Following the immense fiscal packages put in place during this pandemic, it is hard to see how countries like the UK and US can return to a position of rolling back the state, under-funding public services, and seeking ever-lower tax rates. These are emergency measures, and tax payers will undoubtedly have to contribute more individually, but I am hopeful that a shift in public attitudes towards welfare and tax, in particularly a more stringent approach to taxes on global corporations and high wealth individuals.


Supporting human rights

The impact of the crisis extends beyond the economic. As a publisher, we are driven by a desire for social justice across all groups and we must not see the rights of any of these diminished during this pandemic.

Many organisations are addressing the discrimination and human rights issues that have come to the fore, including the British Society of Gerontologists who have published a statement rejecting the ageist assumptions built into the UK Government’s response to the pandemic.
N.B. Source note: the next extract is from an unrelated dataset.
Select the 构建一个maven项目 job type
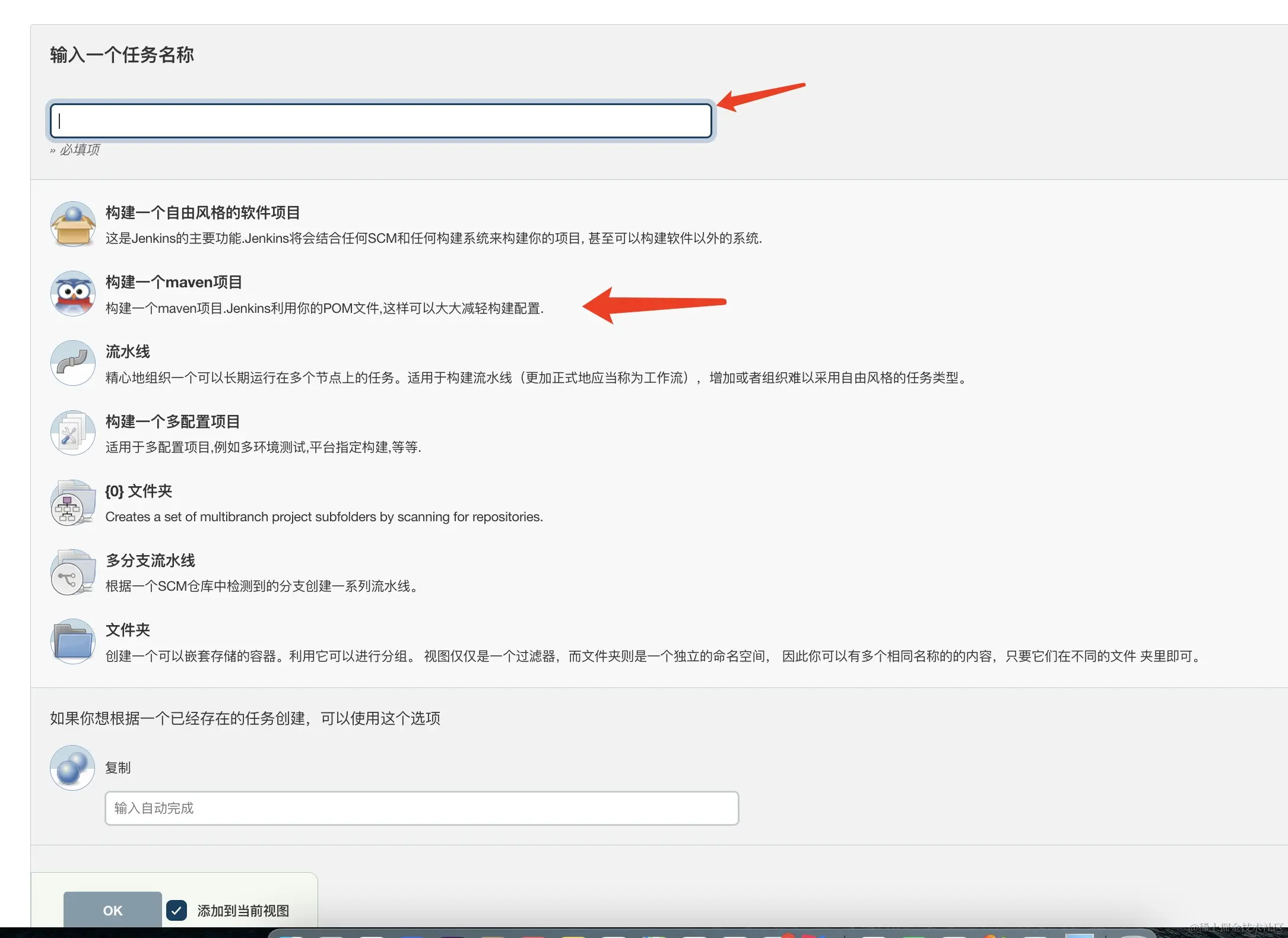The width and height of the screenshot is (1288, 938). (174, 282)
Equally Ours has collated others from across a wide range of organisations concerned with the impact on equality and human rights.

The human right to personal safety is being tested as enforced lock downs are placing those who face violence, intimidation and abuse from within the family in harm. The pressure cooker effect of families forced together without any support systems will be frightening, and potentially lethal, for the women and children suffering domestic violence and sexual abuse. In the UK, the numbers of calls to Childline are already increasing and warnings about increases in domestic violence are widespread. The many reports of increased mental health issues from around the globe also forewarn of a potentially significant increase in ill-health under these unprecedentedly anxious times for many. Government funding and investment in services for these sectors is needed more than ever.
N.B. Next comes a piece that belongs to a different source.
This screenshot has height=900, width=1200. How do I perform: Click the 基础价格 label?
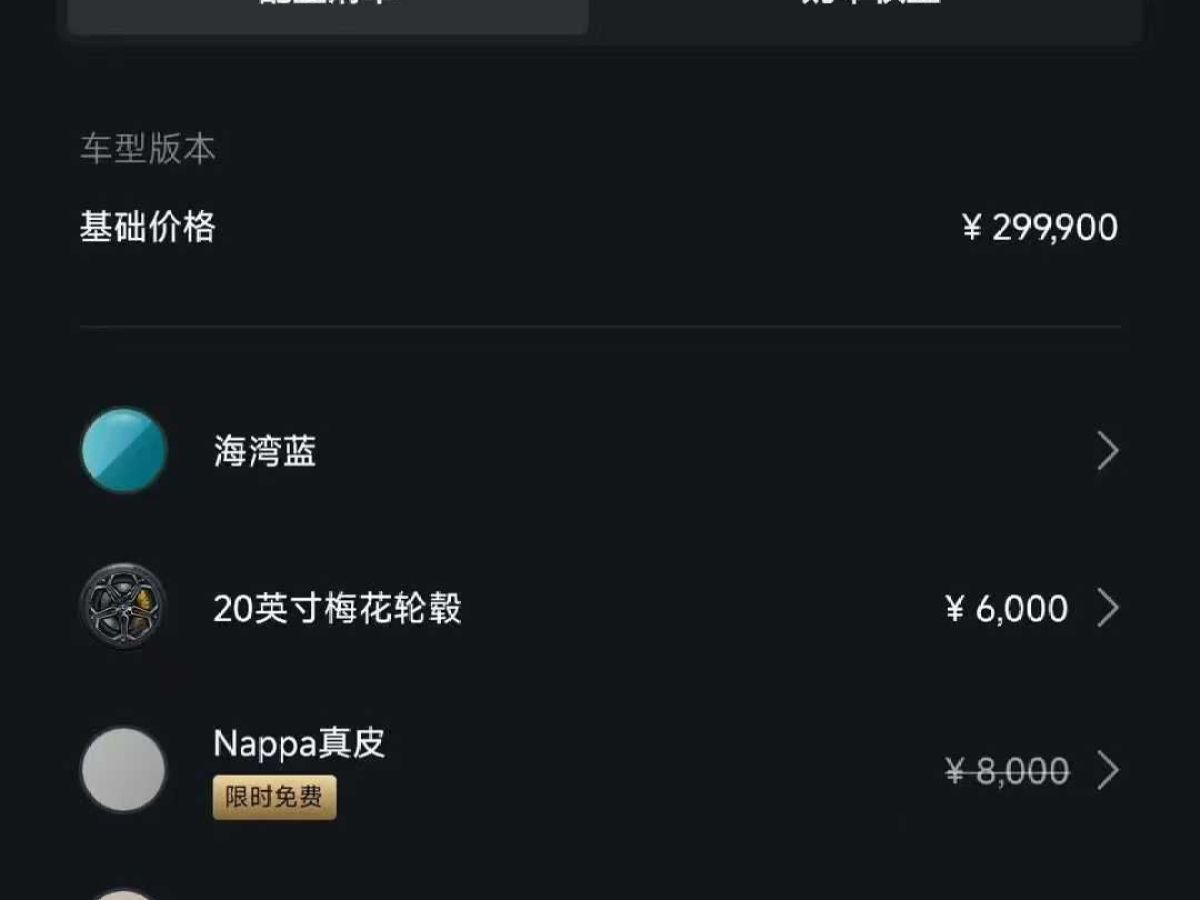(148, 228)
There is such a thing as society

In the UK, Prime Minister Boris Johnson recently announced that there is such a thing as society something many of our authors have never doubted. The 750k volunteers that put themselves forward to help the NHS in just a couple of days shows the huge sense of community responsibility many of us feel. Our editor for Community Development, Sarah Bird, shared a passage with our team that is helpful in reminding us of the importance of responding collectively at a time of crisis.

“Suffering of community in crisis cannot be absorbed by individuals, no matter how tenuous and invisible the bonds of community are. Individuals cannot respond. You must do it as community, for safety, for comfort, and for survival.” Rev Dr Barbara Holmes (

This blog started with the premise that the world will never be the same again. If anything good is to come of this global crisis, we must use this opportunity to refocus our lives, our politics and culture on what matters most – the health and wellbeing of our people and our planet.

If ever there was a time to double down on our social purpose as a publisher then this is it. We will do this by providing evidence-based research for our readers and opportunities to write and publish for our community of authors, editors and reviewers.

In addition to the recently announced free and flexible access to content for institutions here, we have curated a reading list that we think will be helpful to you during this time which includes a range of free ebooks and 50% discount across all formats for others.

We are also keen to publish work that will help us navigate this unprecedented crisis and offer ways forward as we start to rebuild our communities. If you have thoughts on where we should focus our efforts, or ideas for specific products or content, please do get in touch with myself or the relevant commissioning editors you can find here.

Despite the horrific pain and loss arising from this pandemic, we will also see the best in people, even when facing the worst of situations. I hope that it will bring out the best in our governments and the global community too, not just in the short-term but in the long-term. Everyone needs a safety net– we just never know when we might need it – and perhaps now together we can help create a more effective one for all citizens.